Atheists - do you ever *wish* that you believed in God and heaven?

I’m sorry for your loss, @Hansey. Your mother sounds like a wonderful person and your relationship was clearly really deep.

I believe in heaven, but it comes to me as part of a whole matrix of Christian beliefs that add up to “We are made to live forever with the God that brought us into being.” Some of that is probably a long bridge to cross for you.

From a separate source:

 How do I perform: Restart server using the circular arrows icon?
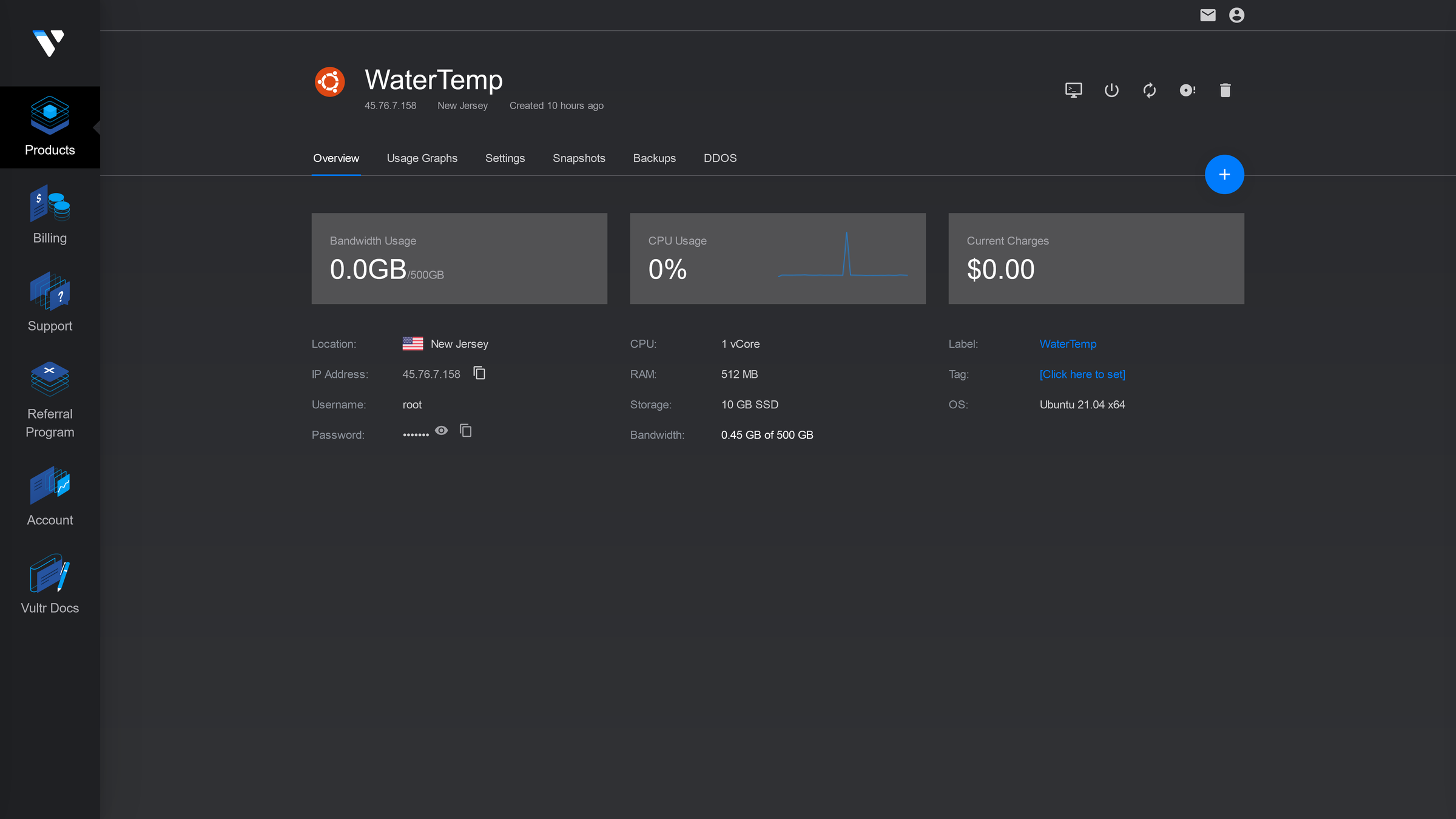(1149, 90)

But even so, there are some potential truths in the very understandable feelings you’re having. For instance: Hope. Even in a Christian context, we have to be honest that we don’t know what the promised life after death is really like. We can’t conceive of it. But we can have hope. Hope that, in some form, those we’ve loved don’t simply disappear into nothingness. That while we know them in their bodies, and those bodies die, that nonetheless there is part of them that seems to transcend the material, and maybe that part remains somehow.

A philosophy teacher once had my class read a chunk of Thomas Wolfe’s autobiographical novel, Look Homeward Angel, and it’s always stuck with me. Wolfe’s beloved brother, Ben, contracts Spanish Flu and dies young. It leads Wolfe to this conclusion:

We can believe in the nothingness of life, we can believe in the nothingness of death and of life after death–but who can believe in the nothingness of Ben?

I suspect you feel this way about your mother. It’s clearly a natural impulse. But maybe, just maybe, it also points to an radical truth. Maybe our instincts are somehow right, and the person we know in life–that presence that impresses itself on us, and the places they inhabited, the things they were close to–maybe they don’t seem to totally go away because they don’t totally go away.

@jpinard brought up some of these questions about a year ago when his dad got sick. There was a lot of philosophical conversation there, if you feel like diving into it. Either way, I hope you find comfort in your loss.